= ABOUT THIS EXERCISE =
Reproduce exactly the lines below, starting at the line that contains "Image resolution: width=1280" and ending with the last line of the records, both included; leave out any pictures.

= INFORMATION GIVEN =

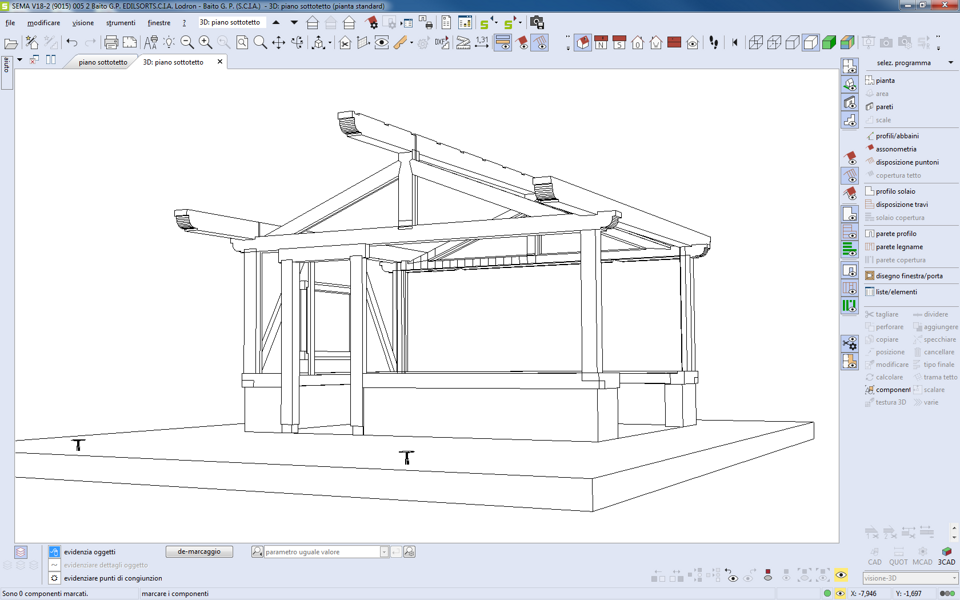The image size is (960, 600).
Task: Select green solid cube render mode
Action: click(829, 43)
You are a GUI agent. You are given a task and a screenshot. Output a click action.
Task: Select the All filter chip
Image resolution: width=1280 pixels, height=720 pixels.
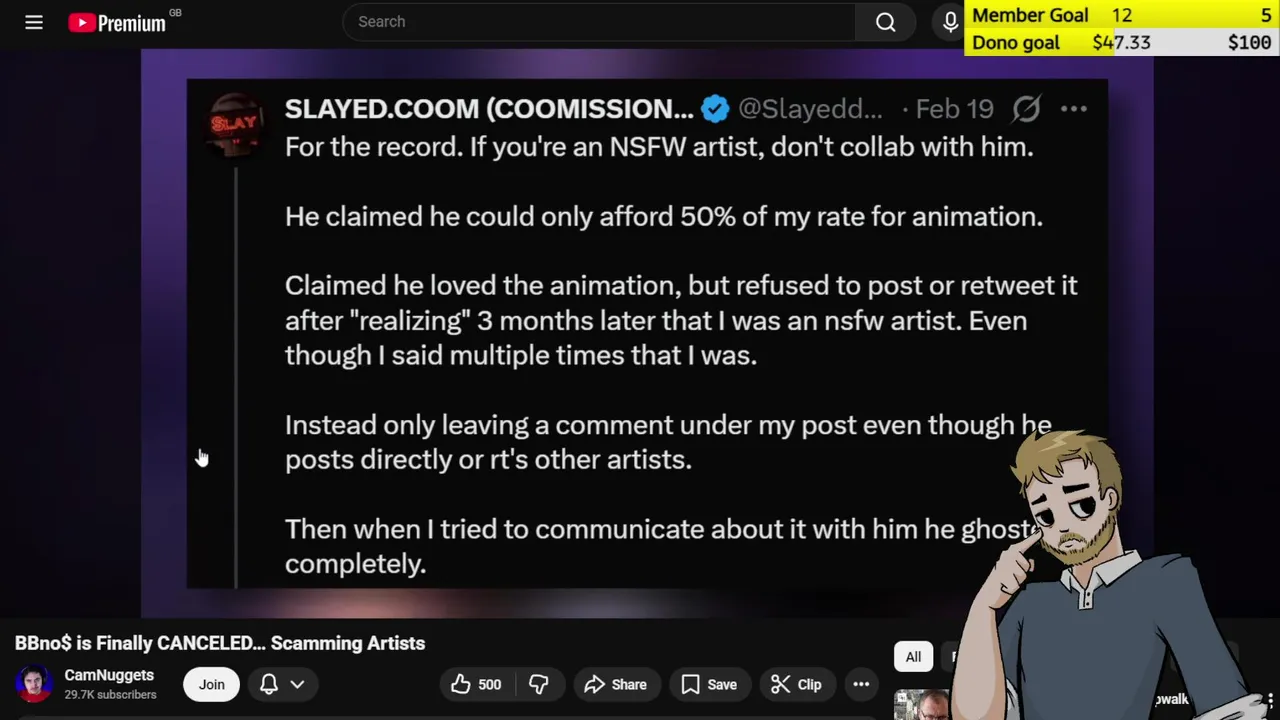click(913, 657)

= THE ANSWER =
Image resolution: width=1280 pixels, height=720 pixels.
click(913, 657)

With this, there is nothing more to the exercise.